[Records of locating words and elements]
****************

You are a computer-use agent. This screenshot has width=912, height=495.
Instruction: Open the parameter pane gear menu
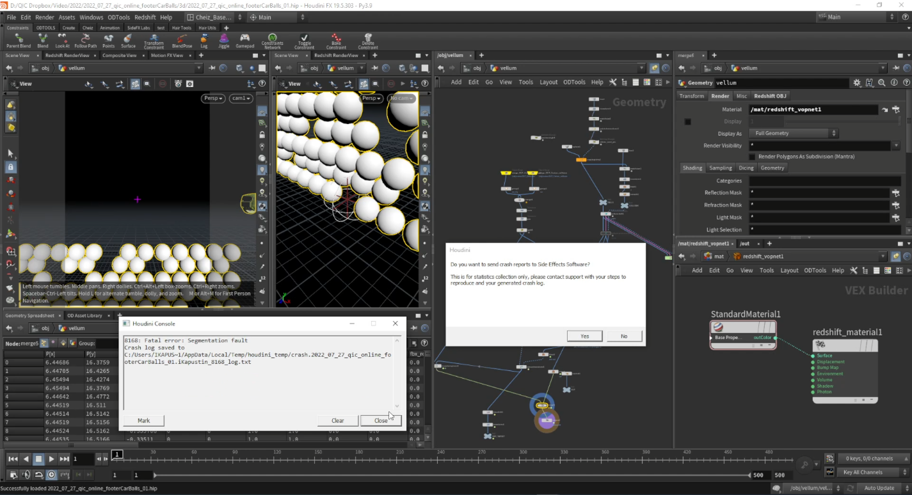(857, 83)
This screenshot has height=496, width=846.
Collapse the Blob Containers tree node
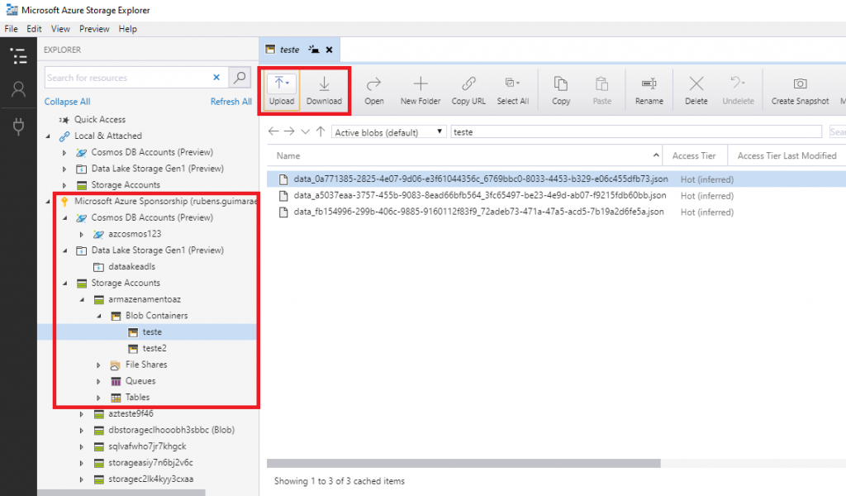[x=99, y=316]
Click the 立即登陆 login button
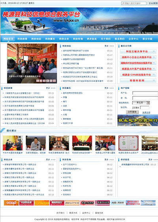Image resolution: width=158 pixels, height=222 pixels. point(132,112)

****************

• REQUIRED WORK
Rewrite all the records above, changing every "screenshot" to "capture" and leaving everything else untouched. Omit the pictures from your answer.

• PROBLEM SOLUTION
You are a computer-use agent. This capture has width=912, height=495.
Instruction: Open the parameter pane gear menu
(857, 83)
This capture has height=496, width=846.
Collapse the Blob Containers tree node
[x=99, y=316]
Click the 立即登陆 login button
Image resolution: width=158 pixels, height=222 pixels. point(132,112)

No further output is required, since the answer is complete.